Use Lomb-Scargel method on different strain and mouse's data to find the
best possible periods with highest p-values. The function can be used on
specific strains and specific mouses, as well as just specific strains
without specifying mouse number. We use the O(NlogN) fast implementation
of Lomb-Scargle from the gatspy package, and also provide a way to
visualize the result.
Note that either plotting or calculating L-S power doesn't use the same
method in finding best cycle. The former can use user-specified
search_range, while the latter uses default two grid search_range.
Parameters
----------
feature: string in {"AS", "F", "M_AS", "M_IS", "W", "Distance"}
"AS": Active state probalibity
"F": Food consumed (g)
"M_AS": Movement outside homebase
"M_IS": Movement inside homebase
"W": Water consumed (g)
"Distance": Distance traveled
strain: int
nonnegative integer indicating the strain number
mouse: int, default is None
nonnegative integer indicating the mouse number
bin_width: int, minute unit, default is 15 minutes
number of minutes, the time interval for data aggregation
methods: string in {"LombScargleFast", "LombScargle"}
indicating the method used in determining periods and best cycle.

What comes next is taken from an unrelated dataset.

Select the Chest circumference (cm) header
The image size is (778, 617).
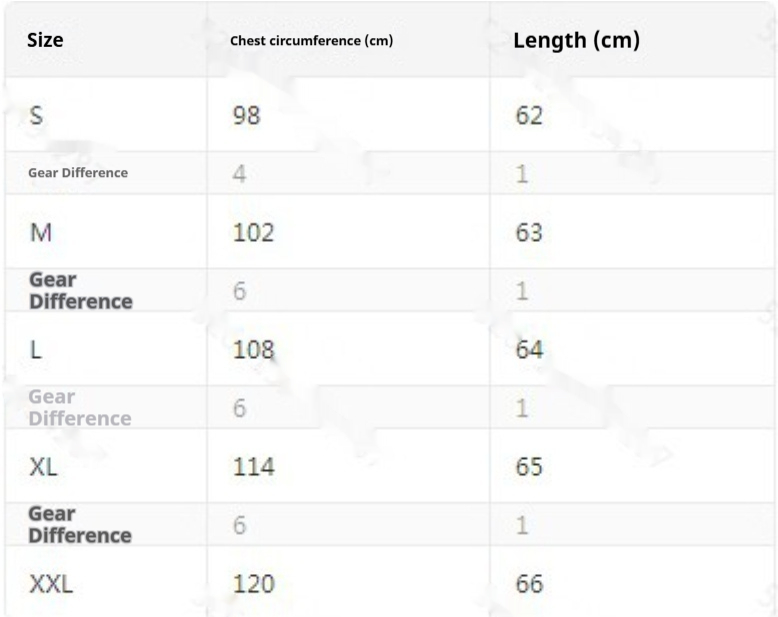[x=312, y=41]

If choose 'LombScargle', 'disturb_t' must be True.
disturb_t: boolean, default is False
If True, add uniformly distributed noise to the time sequence which
are used to fit the Lomb Scargle model. This is to avoid the singular
matrix error that could happen sometimes.
plot: boolean, default is True
If True, call the visualization function to plot the Lomb Scargle
power versus periods plot. First use the data (either strain specific
or strain-mouse specific) to fit the LS model, then use the
search_range_fit as time sequence to predict the corresponding LS
power, at last draw the plot out. There will also be stars and
horizontal lines indicating the p-value of significance. Three stars
will be p-value in [0,0.001], two stars will be p-value in
[0.001,0.01], one star will be p-value in [0.01,0.05]. The horizontal
line is the LS power that has p-value of 0.05.

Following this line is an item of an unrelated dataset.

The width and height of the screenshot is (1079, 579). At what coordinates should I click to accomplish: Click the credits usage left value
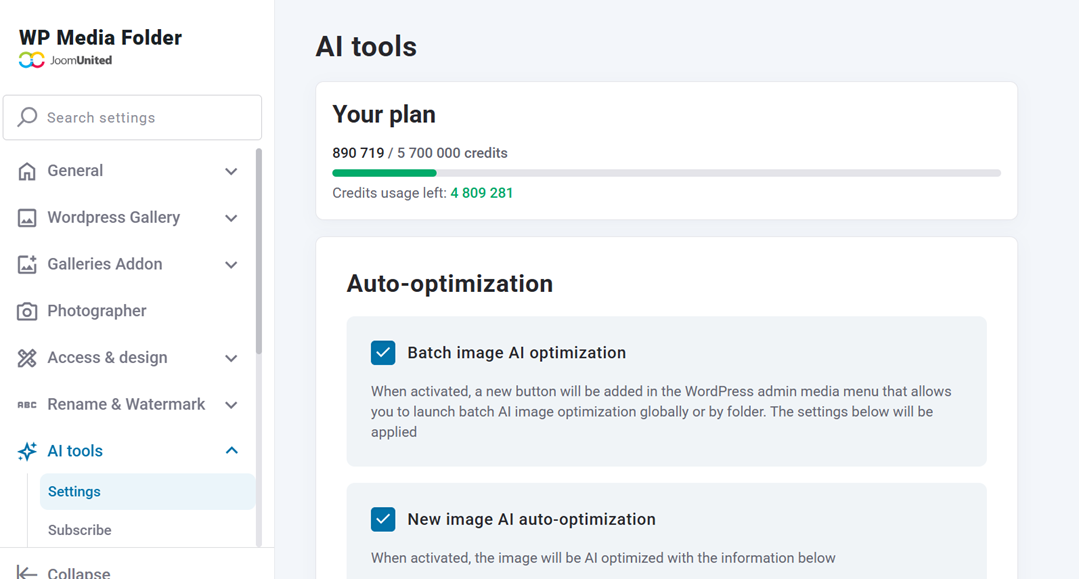tap(482, 192)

search_range_fit: list, numpy array or numpy arange, hours unit,
default is None
list of numbers as the time sequence to predict the corrsponding
Lomb Scargle power. If plot is 'True', these will be drawn as the
x-axis. Note that the number of search_range_fit points can not be
too small, or the prediction smooth line will not be accurate.
However the plot will always give the right periods and their LS
power with 1,2 or 3 stars. This could be a sign to check whether
search_range_fit is not enough to draw the correct plot.
We recommend the default None, which is easy to use.
nyquist_factor: int
If search_range_fit is None, the algorithm will automatically
choose the periods sequence.
5 * nyquist_factor * length(time sequence) / 2 gives the number of
power and periods used to make LS prediction and plot the graph.
n_cycle: int, default is 10
numbers of periods to be returned by function, which have the highest
Lomb Scargle power and p-value.
search_range_find: list, tuple or numpy array with length of 2, default is
(2,26), hours unit
Range of periods to be searched for best cycle. Note that the minimum
should be strictly larger than 0 to avoid 1/0 issues.
sig: list or numpy array, default is [0.05].
significance level to be used for plot horizontal line.
gen_doc: boolean, default is False
If true, return the parameters needed for visualize the LS power versus
periods
Returns
-------
cycle: numpy array of length 'n_cycle'
The best periods with highest LS power and p-values.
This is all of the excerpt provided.